More than 7.5 million have visited in-person since the 2016 opening of the striking building, enclosed in a three-tier “Corona” made from ornamental bronze-colored aluminum lattice, near the Washington Monument. Another feature is the covered 175-foot porch that serves as the main entrance.

Though the Museum has continued to be extremely popular among visitors since its opening, the path to its creation on the National Mall spanned generations and decades.

Black Civil War veterans first began to advocate for a space to commemorate African American contributions to the United States on the National Mall in 1915. The veterans formed the Committee of Colored Citizens of the Grand Army of the Republic to offer support to African American veterans visiting segregated Washington, D.C., during a parade for the 50th anniversary of the Civil War on Pennsylvania Avenue. The committee collected funds during the event and created the National Memorial Association, which sought a national building that recognized the contributions and achievements of African Americans.

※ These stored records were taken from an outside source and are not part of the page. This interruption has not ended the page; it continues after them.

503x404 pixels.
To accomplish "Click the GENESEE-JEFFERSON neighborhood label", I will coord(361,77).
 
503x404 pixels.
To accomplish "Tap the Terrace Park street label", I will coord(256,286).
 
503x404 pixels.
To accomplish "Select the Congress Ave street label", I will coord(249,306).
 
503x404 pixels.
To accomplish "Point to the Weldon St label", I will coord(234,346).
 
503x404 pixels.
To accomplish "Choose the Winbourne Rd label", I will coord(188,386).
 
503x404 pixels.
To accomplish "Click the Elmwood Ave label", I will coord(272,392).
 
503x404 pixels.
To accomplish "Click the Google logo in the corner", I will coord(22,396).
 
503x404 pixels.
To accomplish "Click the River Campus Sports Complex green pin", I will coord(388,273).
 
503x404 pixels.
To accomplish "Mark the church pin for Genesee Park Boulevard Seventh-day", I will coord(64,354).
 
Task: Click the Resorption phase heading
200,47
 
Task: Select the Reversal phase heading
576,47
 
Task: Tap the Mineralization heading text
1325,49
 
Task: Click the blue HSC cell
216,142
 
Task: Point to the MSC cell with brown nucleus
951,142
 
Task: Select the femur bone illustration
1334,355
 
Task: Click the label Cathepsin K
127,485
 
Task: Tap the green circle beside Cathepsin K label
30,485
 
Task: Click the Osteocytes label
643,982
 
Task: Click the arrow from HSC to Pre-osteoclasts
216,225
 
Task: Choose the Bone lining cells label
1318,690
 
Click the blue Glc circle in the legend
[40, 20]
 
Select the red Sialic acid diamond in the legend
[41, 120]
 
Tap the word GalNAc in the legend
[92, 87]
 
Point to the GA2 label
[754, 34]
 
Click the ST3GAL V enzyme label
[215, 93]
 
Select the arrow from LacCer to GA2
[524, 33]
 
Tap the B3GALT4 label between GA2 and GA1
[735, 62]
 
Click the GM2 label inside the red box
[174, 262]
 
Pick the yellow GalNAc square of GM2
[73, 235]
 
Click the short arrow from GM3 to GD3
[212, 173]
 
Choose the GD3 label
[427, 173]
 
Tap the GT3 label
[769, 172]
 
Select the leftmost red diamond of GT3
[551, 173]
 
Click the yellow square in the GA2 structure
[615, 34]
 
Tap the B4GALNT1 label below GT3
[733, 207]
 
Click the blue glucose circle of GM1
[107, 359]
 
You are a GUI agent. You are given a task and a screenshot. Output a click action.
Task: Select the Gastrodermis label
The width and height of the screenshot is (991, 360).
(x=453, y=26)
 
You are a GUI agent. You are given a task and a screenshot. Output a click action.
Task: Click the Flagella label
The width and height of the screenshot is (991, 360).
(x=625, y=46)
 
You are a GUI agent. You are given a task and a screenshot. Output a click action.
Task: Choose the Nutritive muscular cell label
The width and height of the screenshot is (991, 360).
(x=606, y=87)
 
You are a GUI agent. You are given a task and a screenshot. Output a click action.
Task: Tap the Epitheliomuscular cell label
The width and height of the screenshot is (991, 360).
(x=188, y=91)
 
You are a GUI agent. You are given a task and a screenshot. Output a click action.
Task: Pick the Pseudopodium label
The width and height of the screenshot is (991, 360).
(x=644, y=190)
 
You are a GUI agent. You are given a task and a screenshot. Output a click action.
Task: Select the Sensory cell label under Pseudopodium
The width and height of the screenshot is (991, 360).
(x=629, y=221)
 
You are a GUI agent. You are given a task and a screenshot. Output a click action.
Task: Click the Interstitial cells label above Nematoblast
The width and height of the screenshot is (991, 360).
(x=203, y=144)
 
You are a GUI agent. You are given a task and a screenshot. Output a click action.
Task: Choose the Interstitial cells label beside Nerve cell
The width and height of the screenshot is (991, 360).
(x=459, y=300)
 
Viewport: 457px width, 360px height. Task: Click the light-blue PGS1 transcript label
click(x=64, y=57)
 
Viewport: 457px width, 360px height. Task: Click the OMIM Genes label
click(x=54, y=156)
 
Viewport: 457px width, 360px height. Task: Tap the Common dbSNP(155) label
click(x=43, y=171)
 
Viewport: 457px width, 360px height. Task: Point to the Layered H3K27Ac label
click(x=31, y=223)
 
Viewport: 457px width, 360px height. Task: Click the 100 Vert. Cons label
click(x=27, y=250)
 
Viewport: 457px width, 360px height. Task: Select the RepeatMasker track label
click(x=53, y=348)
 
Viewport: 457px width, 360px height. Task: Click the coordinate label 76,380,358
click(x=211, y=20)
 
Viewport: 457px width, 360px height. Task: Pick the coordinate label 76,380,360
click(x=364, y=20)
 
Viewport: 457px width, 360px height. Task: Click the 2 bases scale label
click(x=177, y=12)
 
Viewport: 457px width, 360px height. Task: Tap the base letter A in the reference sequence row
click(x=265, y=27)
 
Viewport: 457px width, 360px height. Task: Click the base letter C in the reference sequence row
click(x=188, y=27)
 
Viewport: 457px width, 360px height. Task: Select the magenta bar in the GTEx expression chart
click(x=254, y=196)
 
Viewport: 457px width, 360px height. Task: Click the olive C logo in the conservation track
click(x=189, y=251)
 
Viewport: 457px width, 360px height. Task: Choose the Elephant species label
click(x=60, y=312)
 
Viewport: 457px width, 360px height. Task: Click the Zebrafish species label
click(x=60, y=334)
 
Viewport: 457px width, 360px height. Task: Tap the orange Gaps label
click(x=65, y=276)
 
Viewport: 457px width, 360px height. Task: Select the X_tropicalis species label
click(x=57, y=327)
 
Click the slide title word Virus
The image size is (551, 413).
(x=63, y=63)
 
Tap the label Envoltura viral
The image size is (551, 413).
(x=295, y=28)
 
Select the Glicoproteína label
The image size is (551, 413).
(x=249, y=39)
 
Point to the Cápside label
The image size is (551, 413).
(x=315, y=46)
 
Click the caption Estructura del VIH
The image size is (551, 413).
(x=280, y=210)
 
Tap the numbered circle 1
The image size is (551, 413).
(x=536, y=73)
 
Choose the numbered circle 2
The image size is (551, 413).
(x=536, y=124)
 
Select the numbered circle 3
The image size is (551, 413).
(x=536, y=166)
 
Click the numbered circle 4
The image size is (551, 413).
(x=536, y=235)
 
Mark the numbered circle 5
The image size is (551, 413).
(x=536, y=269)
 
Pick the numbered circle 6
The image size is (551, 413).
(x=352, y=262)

In 1929, President Calvin Coolidge signed a law to create a commission for a museum. However, the stock market crash prevented the group from raising funds, and the U.S. Department of the Interior acquired the commission’s work.

A group of people at a table discusses exhibit planning for National Museum of African American Hist

Many continued to advocate for a commemorative space on the National Mall for years. Members of Congress introduced bills in the late 1960s regarding the creation of a national museum, but they did not pass. Rep. John Lewis started introducing legislation annually in Congress in 1988 to create a National African American Heritage Museum and Memorial within the Smithsonian. More bills were introduced and more commissions drafted reports suggesting possible locations and a preliminary planning program. Finally, the Presidential Commission published “The Time Has Come, Report to the President and Congress,” an implementation plan for NMAAHC, on April 2, 2003.

National Museum of African American History and Culture Twitter account from 2010, Smithsonian Institution Archives, Accession 11-017.

National Museum of African American History and Culture Twitter account from 2010, Smithsonian Institution Archives, Accession 11-017.

Finally, the Museum was established by an act by Congress and signed into law by President George W. Bush in December 2003. As planning took shape, current Smithsonian Secretary Lonnie G. Bunch III was named founding director in 2005.

The Board of Regents announced the building site in January 2006, and the groundbreaking occurred six years later. The building design was created by four firms that formed Freelon Adjaye Bond/SmithGroup for the project. 

In a video clip about the building, Bunch said, “This building will be on the Mall for 400, 500 years … Part of what I’m really looking for is a building that is signature. That people will say, ‘Oh, I’m glad that’s on the Mall.’”

The grand opening was September 24, 2016, with a dedication ceremony that included remarks from the late Congressman Lewis, Presidents Barack Obama and George W. Bush, and Director Bunch, as well as performances by Angélique Kidjo, Patti LaBelle, and Stevie Wonder.